ADFA at the IRF Summit 2023
What are IRF Summits?
The IRF Summits address the growing issue of religious freedom restrictions affecting 80% of the world's population. The three-day in-person events in Washington D.C. bring together advocates and resources to raise awareness and support for religious freedom. The summit features personal testimonies of religious persecution survivors and hosts discussions on various IRF topics. The goal is to grow the movement for religious freedom, gain political support, and inspire individuals, governments, and communities to take a stand for religious freedom.
ADFA is proud to once again be among the world's leading experts on religious and ethnic persecution, alongside esteemed individuals such as Samantha Power (Admin of USAID), David Beasley (Executive Director of the United Nations World Food Programme), Fiona Bruce MP (Prime Minister’s Special Envoy for Freedom of Religion or Belief), Nazila Ghanea(U.N. Special Rapporteur on Freedom of Religion or Belief), Penn Badgley(Actor and Activist), and Rashad Hussain (Advisor to The President on Religious Freedom Conditions and Policy) among others.
This year's IRF Summit is particularly important to ADFA, as we firmly believe in the fundamental right to religious freedom and are committed to supporting those who are suffering from religious persecution. By bringing together a diverse group of advocates and resources, the IRF Summit serves as a powerful platform for raising awareness and creating positive change. We are honored to be a part of this important movement as Nuri Kino made his speech, transcribed below.
Nuri Kino's Speech at IRF 2023
"I want to start by thanking the board and the steering committee of the IRF Summit for putting this huge and very important conference together once more.
I have been an investigative journalist for two decades. "Use your shovel right where you are” is a Swedish phrase used in investigative journalism. Being an Assyrian/Syriac/Chaldean, a Christian from the Middle East and Asia Minor who now resides in Sweden and having Armenian cousins who also reside in Sweden, I asked myself, "Why did our parents take us all the way to Scandinavia?" And why do so many of our people continue to move there?
In 1999, I went to Jordan to pose as a refugee seeking to be smuggled to Sweden. I wanted to know why so many Iraqi Christians, Yazidis, and Mandeans were fleeing the country, putting their lives in the hands of smugglers involved in organ smuggling. What I ended up learning is that them being descendants of a genocide and several massacres, they were fearing that they would be persecuted again and decided to flee, risking their lives in human trafficking.
Since then, I've conducted hundreds of investigations, many of which have been linked to the phase "dig where you stand."
A few of us in A Demand For Action are journalists. We work in accordance with journalistic standards. We understand the importance of multiple independent sources, as well as how to question information and conduct proper fact-finding.

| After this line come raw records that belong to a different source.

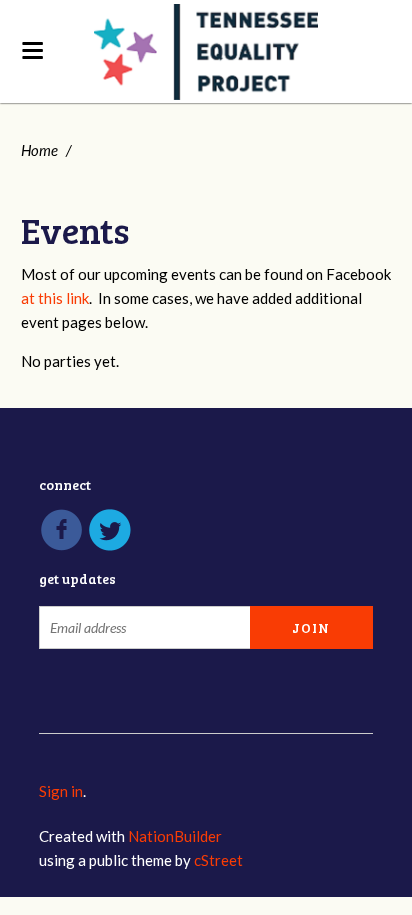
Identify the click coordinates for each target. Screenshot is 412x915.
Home (39, 150)
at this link (55, 298)
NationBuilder (175, 836)
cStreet (218, 860)
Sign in (61, 791)
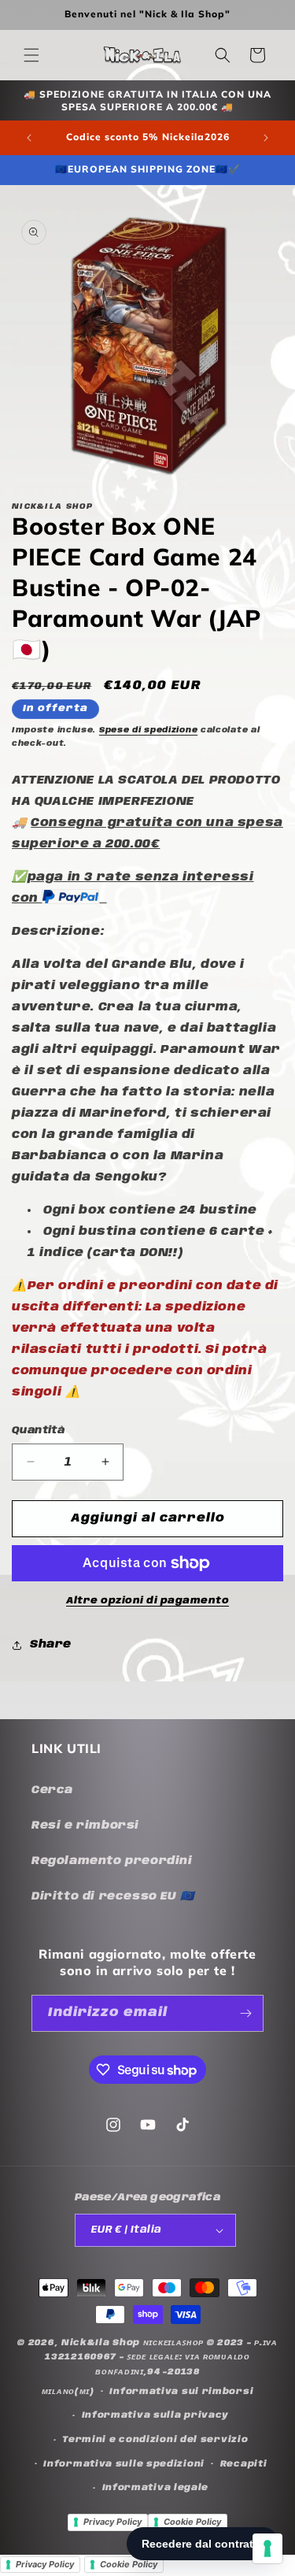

Most of you in this room are familiar with Daesh or ISIS, al-Qaida, and other terrorist organizations. You're also aware that they drove Christians, Yazidis, Mandeans, non-Muslims, moderate Muslims, Sunni Muslims who refused to adapt their way of life, and large groups of Shia Muslims from parts of Syria and Iraq. What you may not know is that the first public beheading of a Christian in order to scare all Christians out of Iraq occurred in the fall of 2004.
Many of you are probably unaware that there were 1.3 million Christians in Iraq prior to Saddam Hussein's fall. Now, fewer than 200 000 people remain, and many of them are internally displaced people, or IDPs, in what was their ancestral land for thousands of years.
The latest ADFA report is about those who fled, the forgotten Christians of Iraq and Syria, refugees who have been in limbo for more than 8 years, since the 2014 genocide. With no one to turn to for assistance. Abandoned.
In Lebanon, we interviewed 136 refugee families. Who are they? Where did they flee from? Why? What is their current situation? Why don’t they return? Have they applied for visas to a third country? What documents do they have that can prove their stories?
Since our report was published, seven of the families have been granted visas to Canada and Australia. However, we are requesting solutions for all of them. As the UN report published in early December last year stated, they are the forgotten victims of crimes against humanity.
We keep doing new reports, because they continue to live in limbo, the suffering of these refugees is a testimony to the failure of the International community to support and better the situation of the victims of genocide.
Facts should not be ignored. Facts can not be ignored.
I also want to take this opportunity and emphasize on the ongoing oppression and atrocities against 120,000 Armenians in Artsakh/Karabakh. Stay strong!"